Step 1. Starting with the quadratic function   y = x² + 5x + (13/2), we complete the square for the x‑terms. Step 2. Group the x‑terms:   x² + 5x To complete the square, take half of the coefficient of x (which is 5), so (5/2), and square it:   (5/2)² = 25/4. Step 3. Write the expression as a perfect square, subtracting the extra term:   x² + 5x = (x + 5/2)² – 25/4. Thus, substitute back into the function:   y = (x + 5/2)² – 25/4 + 13/2. Step 4. Combine the constant terms. Write 13/2 with a denominator of 4:   13/2 = 26/4. So,   –25/4 + 26/4 = 1/4. Thus, the function becomes:   y = (x + 5/2)² + 1/4. Step 5. Writing in the form y = a(x – h)² + k: Notice (x + 5/2) can be written as (x – (–5/2)). Therefore, the vertex form is:   y = 1·(x – (–5/2))² + 1/4, with   a = 1, h = –5/2, and k = 1/4. Graphing the Function: 1. Vertex: The vertex is at (h, k) = (–5/2, 1/4) or (–2.5, 0.25). 2. Orientation: Since a = 1 > 0, the parabola opens upward. 3. Axis of Symmetry: This is the vertical line x = h, so x = –2.5. 4. Y-intercept: Evaluate y at x = 0:   y = 0² + 5·0 + 13/2 = 13/2 = 6.5.   Thus, the y-intercept is at (0, 6.5). 5. X-intercepts: Solve (x + 5/2)² + 1/4 = 0:   (x + 5/2)² = –1/4. Since the square of a real number cannot be negative, there are no real x‑intercepts.

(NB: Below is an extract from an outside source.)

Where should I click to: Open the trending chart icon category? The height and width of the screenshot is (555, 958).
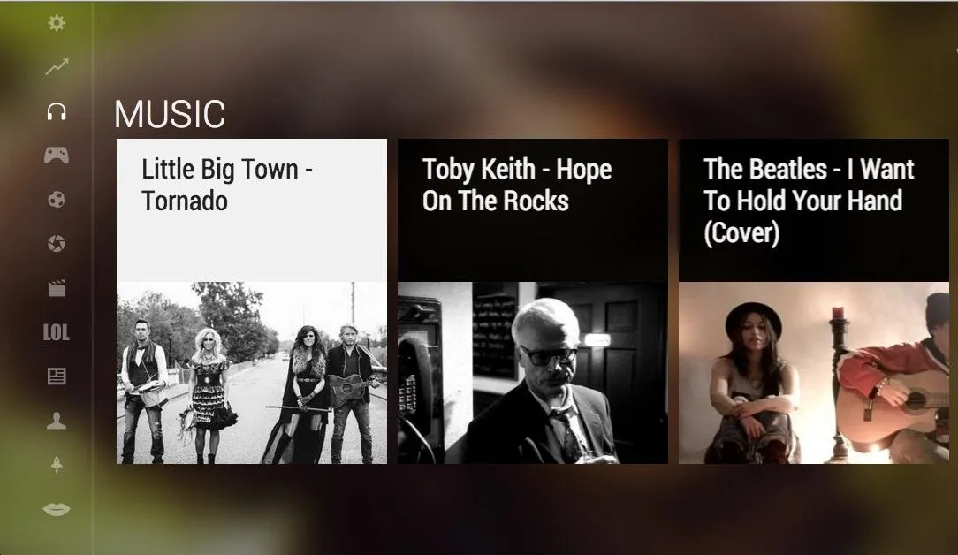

To sketch: • Draw the coordinate axes. • Mark the vertex at (–2.5, 0.25). • Draw the axis of symmetry along the line x = –2.5. • Plot the y-intercept at (0, 6.5). • Since the parabola opens upward and doesn’t cross the x‑axis, sketch a smooth curve opening upward that has its minimum at the vertex. Final Answer:   The quadratic function in vertex form is   y = (x + 5/2)² + 1/4, with vertex (–5/2, 1/4) and opening upward.